Leg veins are equipped with one-way valves designed to prevent blood from flowing backwards in the vein. When those valves no longer function properly because of age, genetic, dysfunction or the distention of the veins, the blood will no longer be sufficiently pushed in the correct direction and can flow backwards (reflux) and pool up in the legs. The accumulated blood causes increased pressure in the veins, forcing them to dilate, bulge and leak fluid into the skin causing leg swelling. The circulatory and skin problems associated with this backup include symptoms identified with varicose veins. Those symptoms are heaviness, swelling, aching, pain, tiredness, burning, itching, throbbing, cramps at night, swelling, discoloration, rashes, blood clots, and even ulcers.
The dysfunctional veins locate underneath your skin and you cannot see them. The bulging veins and/or spider veins seen on your legs are usually a “tip of iceberg” Ultrasound test (DUS) will help to determine which veins have dysfunctional valves and cause blood flowing backwards (reflux).
There are several minimally invasive treatment options for leg veins (Endovenous Thermal Ablation, Ultrasound-guided sclerotherapy, Microphlebectomy, sclerotherapy, etc.). Generally, big veins are treated before smaller ones (spider veins). Think of a broken dam: if the dam is not fixed first, then the connecting streams below will continue to flood. Several sessions of vein treatments are spaced out over time.
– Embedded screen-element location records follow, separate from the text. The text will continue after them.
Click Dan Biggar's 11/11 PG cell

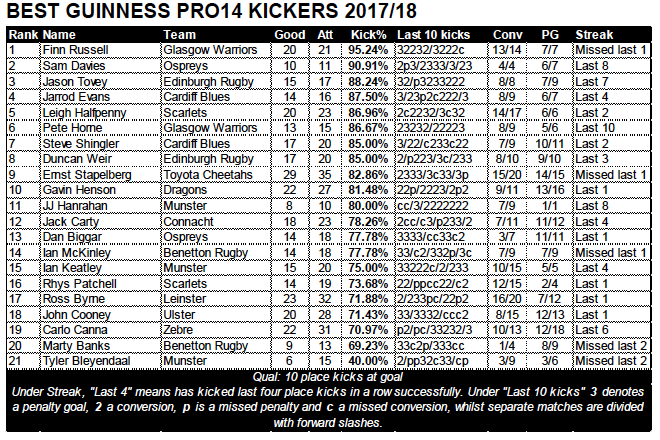pyautogui.click(x=550, y=237)
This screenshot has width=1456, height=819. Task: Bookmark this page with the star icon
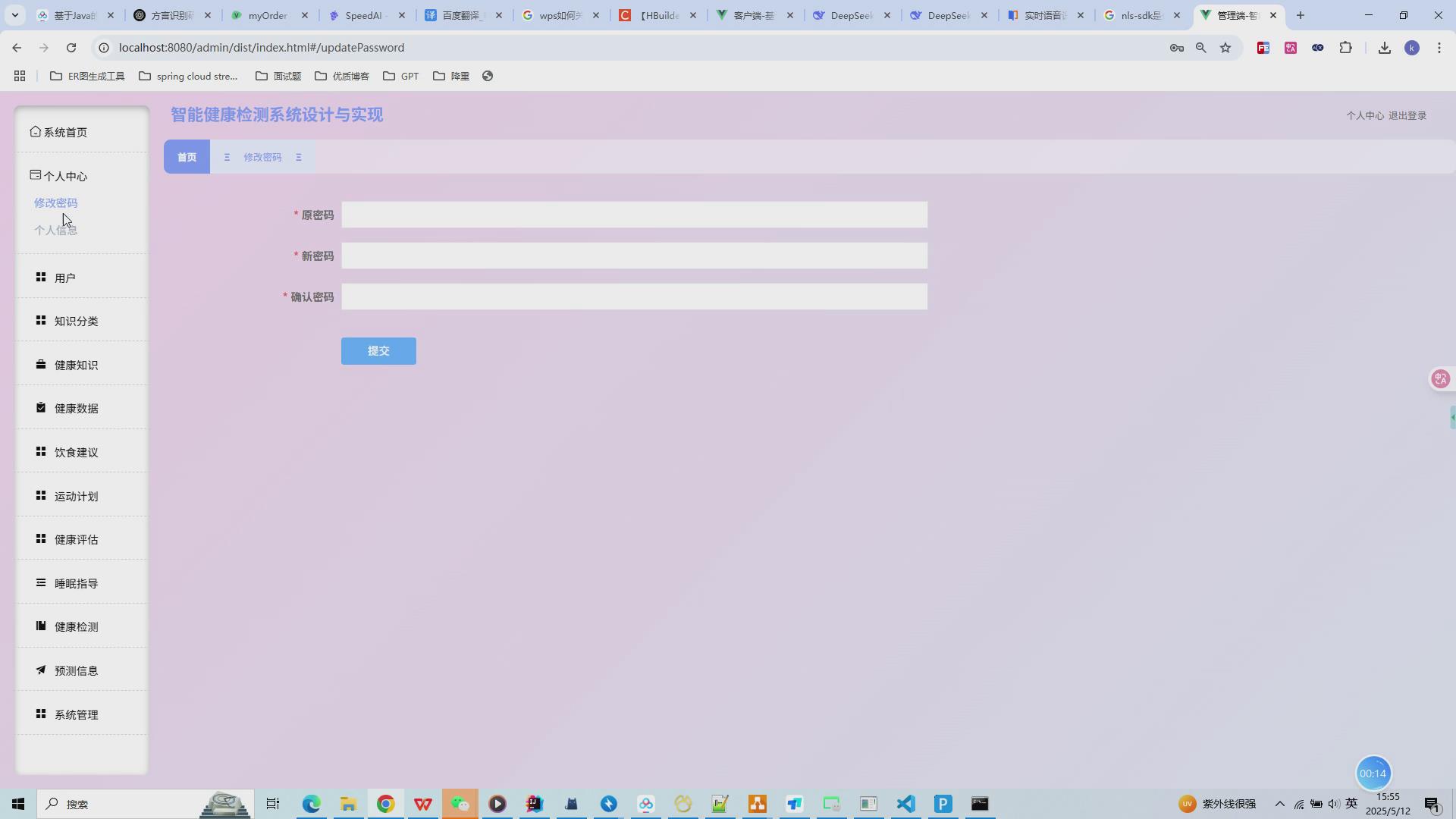coord(1225,48)
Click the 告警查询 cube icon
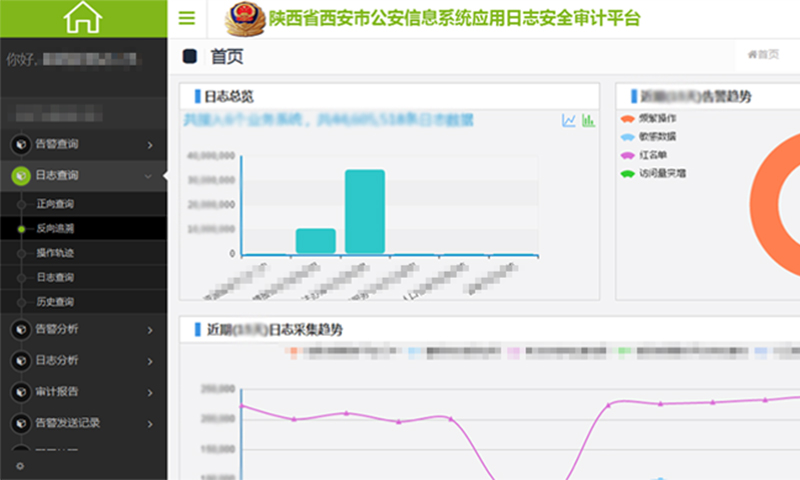 20,145
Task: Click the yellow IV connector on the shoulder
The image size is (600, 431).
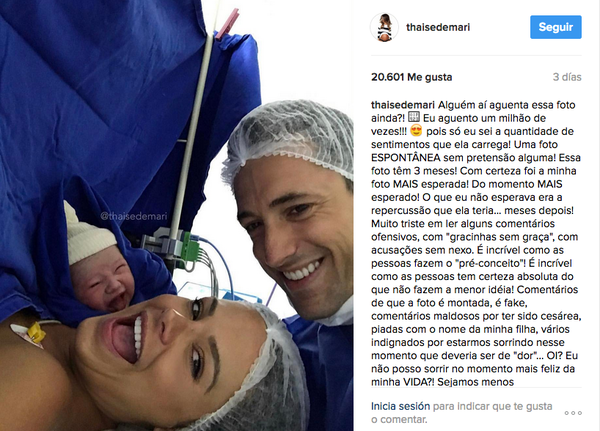Action: click(36, 332)

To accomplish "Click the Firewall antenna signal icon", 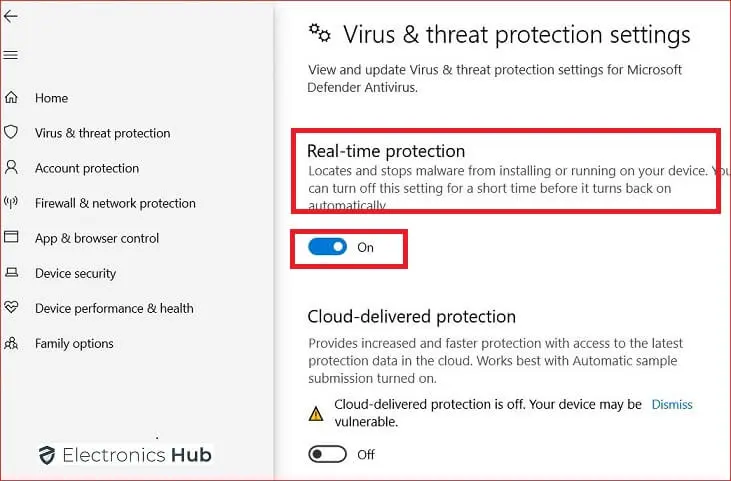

Your veins did not appear overnight and will not disappear quickly.
Insurance coverage for vein treatment differs greatly. Approval is more likely if you have leg swelling, significant symptoms that affect your quality of life and have tried compression stockings and conservative therapy for several months. Treatments (Sclerotherapy or laser) for spider veins and blue veins are not covered by insurance and are an out-of-pocket expense.